[Problem statement] Would you copy the records exactly, leaving the pictures out?

[[ The data open ]]

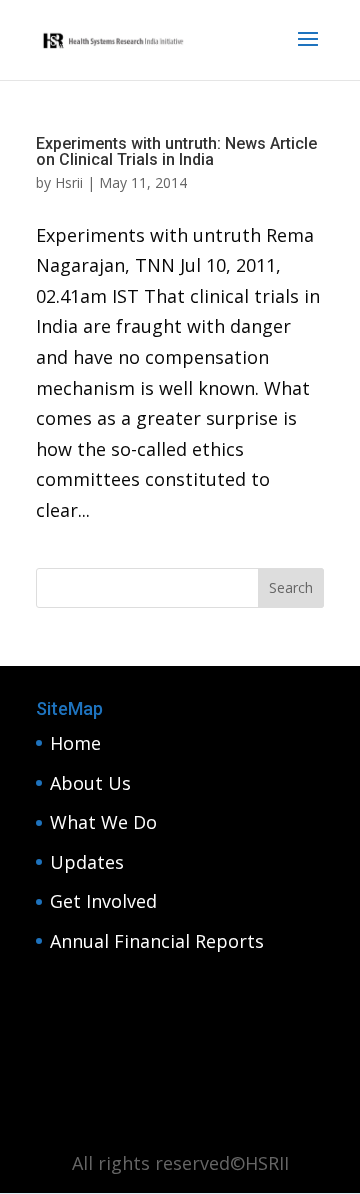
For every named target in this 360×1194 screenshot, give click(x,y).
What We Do (103, 822)
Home (75, 743)
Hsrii (69, 182)
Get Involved (103, 901)
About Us (90, 783)
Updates (87, 862)
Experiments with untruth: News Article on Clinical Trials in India (176, 151)
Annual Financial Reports (157, 941)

[[ The data closed ]]

[Answer to this problem]
For every named target in this 360×1194 screenshot, give click(x,y).
What We Do (103, 822)
Home (75, 743)
Hsrii (69, 182)
Get Involved (103, 901)
About Us (90, 783)
Updates (87, 862)
Experiments with untruth: News Article on Clinical Trials in India (176, 151)
Annual Financial Reports (157, 941)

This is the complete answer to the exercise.